Requisito:
Retorne, copiado literalmente, o trecho do texto extraído que começa em "As entidades de" e termina em "de qualquer especialista.".

Texto extraído:
22/08/2001 - 10:00
Um gol de placa das entidades e associações de defesa do consumidor. Depois de toda a polêmica em torno da medida provisória proposta para alterar as regras dos planos de saúde assinados até 31 de dezembro de 98, o governo decidiu transformar o texto em um projeto de lei que tramitará pelo Congresso Nacional, dando maior tempo para esclarecer e debater seus inúmeros pontos polêmicos e acalmar os consumidores.
Com o recuo do governo, a frase do ministro José Serra, da Saúde, ao repórter que perguntou sobre a possibilidade de as mudanças nos contratos de planos de saúde beneficiarem as empresas (“Não acredito que estou ouvindo uma bobagem tão grande.”), provou-se mais uma vez infeliz. A “bobagem” está na cabeça de 29 milhões de brasileiros que, em razão do precário estado da saúde pública, são obrigados a pagar um plano privado e morrem de medo que esse plano tenha brechas que possam prejudicá-los na hora de sua utilização.
As entidades de defesa do consumidor respondem à pergunta que irritou o ministro com uma enxurrada de críticas. “As novas regras são arbitrárias e lesivas aos consumidores”, diz a nota assinada pelo Procon-SP, Instituto Brasileiro de Defesa do Consumidor (Idec), Conselho Federal de Medicina, Associação Médica Brasileira, Fórum de Entidades Nacionais de Defesa dos Portadores de Patologias e Deficiências e Fórum Nacional de Acompanhamento da Regulamentação dos Planos de Saúde. Entre as medidas consideradas abusivas, estaria a criação de um médico “triador”, que deveria ser consultado antes da escolha de qualquer especialista.

Seção de dados:
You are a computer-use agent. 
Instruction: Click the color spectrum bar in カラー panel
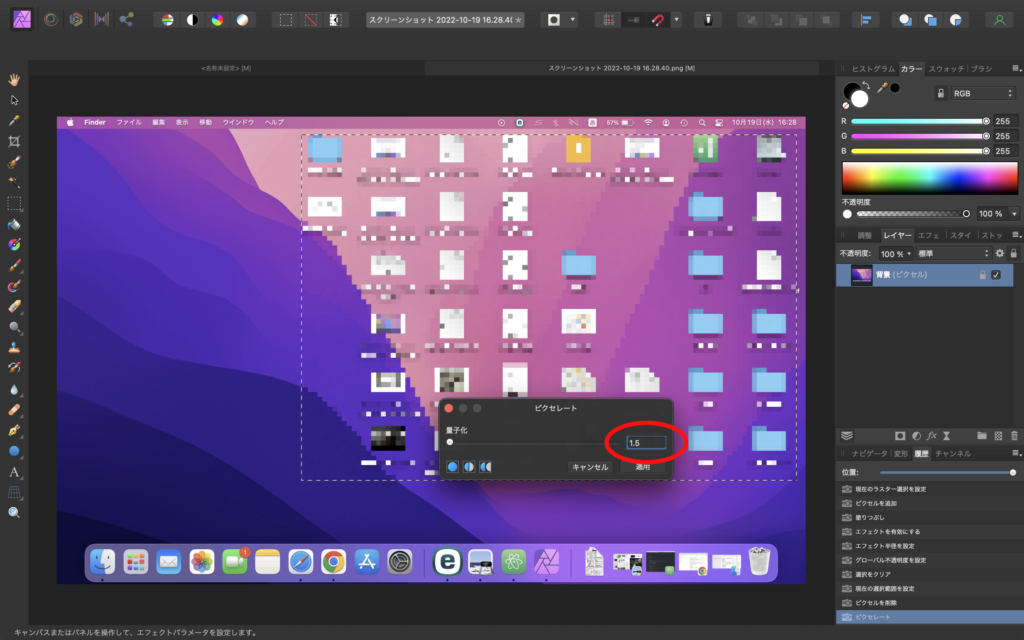coord(929,178)
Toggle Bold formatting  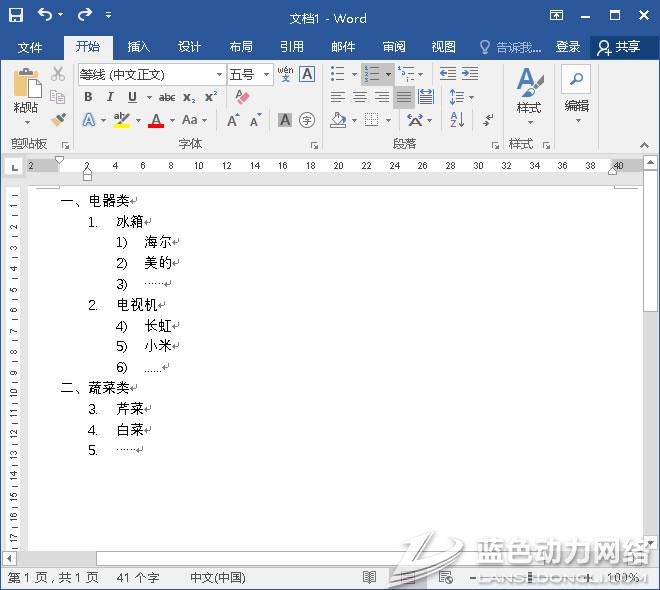tap(88, 97)
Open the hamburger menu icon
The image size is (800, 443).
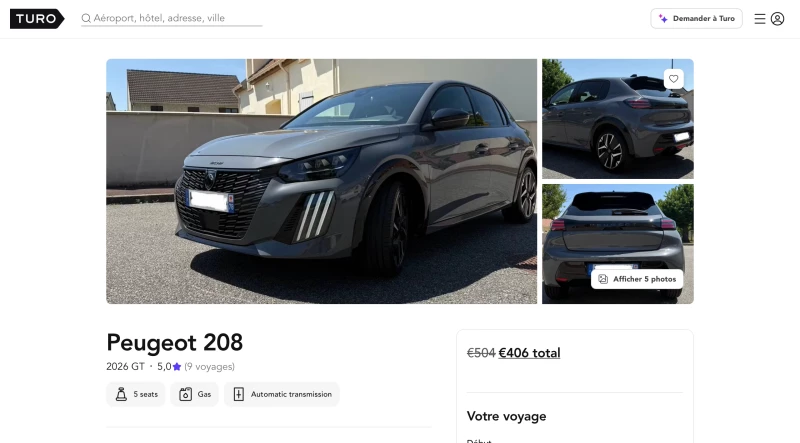760,19
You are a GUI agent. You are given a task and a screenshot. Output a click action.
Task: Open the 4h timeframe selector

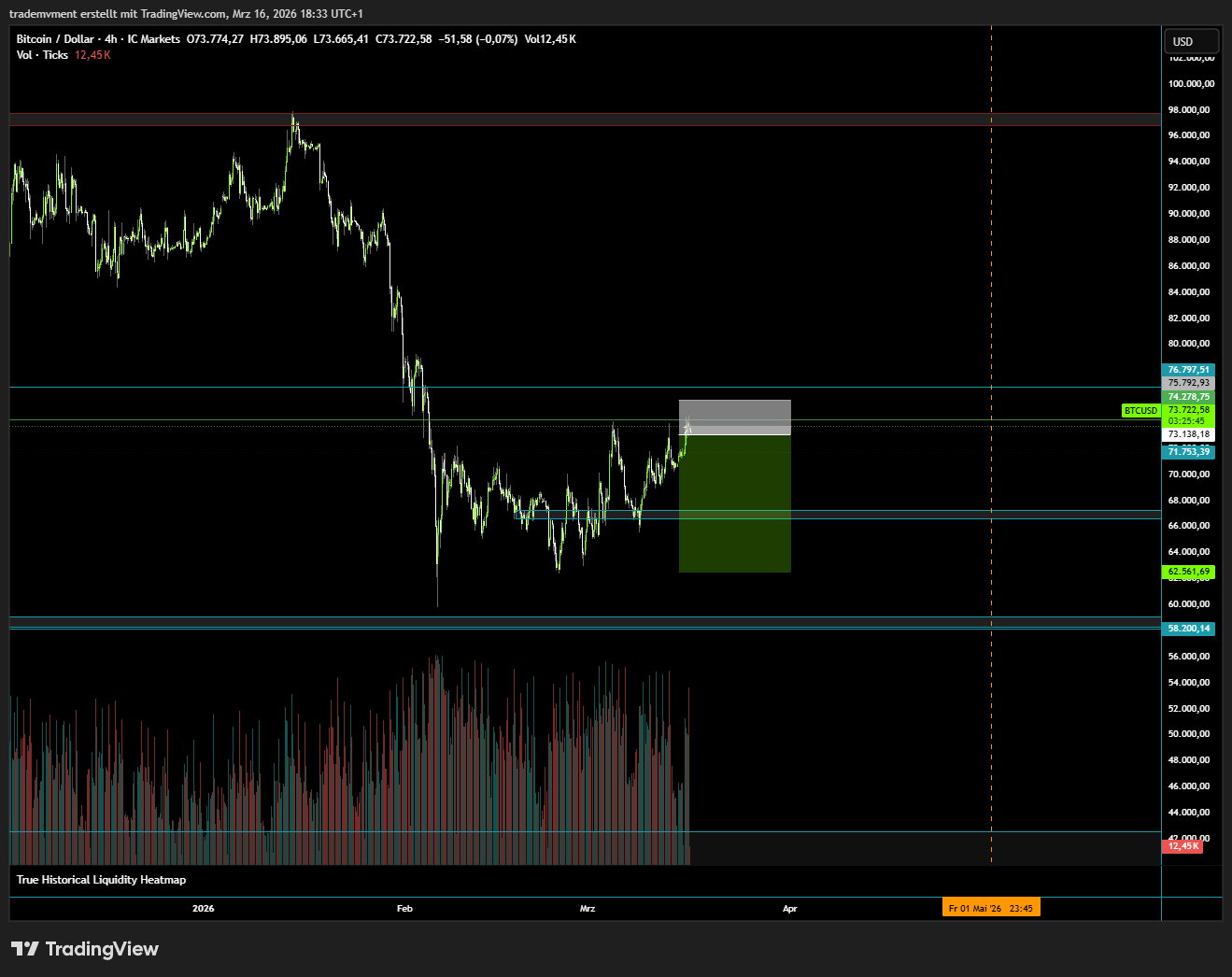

Resultado:
As entidades de defesa do consumidor respondem à pergunta que irritou o ministro com uma enxurrada de críticas. “As novas regras são arbitrárias e lesivas aos consumidores”, diz a nota assinada pelo Procon-SP, Instituto Brasileiro de Defesa do Consumidor (Idec), Conselho Federal de Medicina, Associação Médica Brasileira, Fórum de Entidades Nacionais de Defesa dos Portadores de Patologias e Deficiências e Fórum Nacional de Acompanhamento da Regulamentação dos Planos de Saúde. Entre as medidas consideradas abusivas, estaria a criação de um médico “triador”, que deveria ser consultado antes da escolha de qualquer especialista.